Differences between NIST 800-171 and the CMMC

NIST 800-171 is a Controls standard that lists the required safeguards to be implemented to protect CUI. CMMC includes Controls–which they call “Practices”–as well as Process requirements for an organization, whereby an organization is required to demonstrate it has the resources required to fully implement and maintain the Practices. All 110 NIST 800-171 Controls are included as Practices at some level of the CMMC. Some levels of the CMMC add additional Practices over and above NIST 800-171. CMMC Level 1 includes 17 Practices, all of which are included in 800-171. CMMC Level 2 has 72 Practices, including 65 800-171 Controls and 7 additional Practices.
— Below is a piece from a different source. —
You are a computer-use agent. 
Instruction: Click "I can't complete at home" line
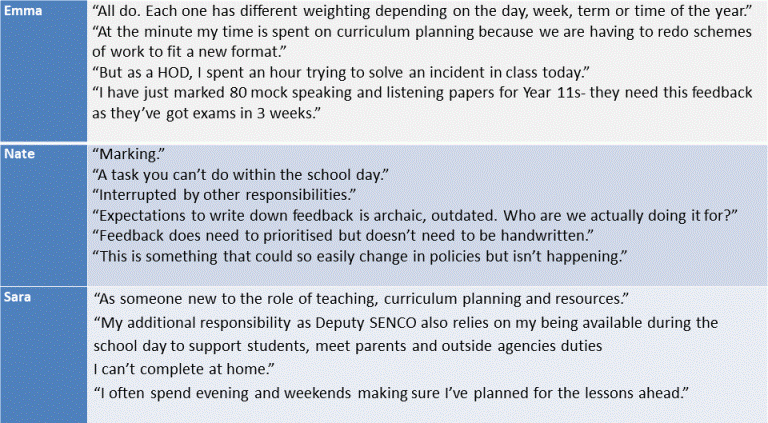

CMMC Level 3 includes all 110 Controls from 800-171 and 20 additional Practices. For a breakdown of these additional Practices, see the Totem.Tech blog here: https://www.totem.tech/cmmc-nist-800-171/. CMMC Levels 4 and 5 build off Level 3 and contain 26 and 41 additional Practices, respectively. CMMC also contains additional resources, including a Clarification of the intent of each Practice, an Example of implementation of the Practice, and references to sources the DoD drew from to define the Practice. It appears the DoD will develop the CMMC Assessment Methodology from NIST Assessment Objectives, for example those contained in 800-171A and -171B.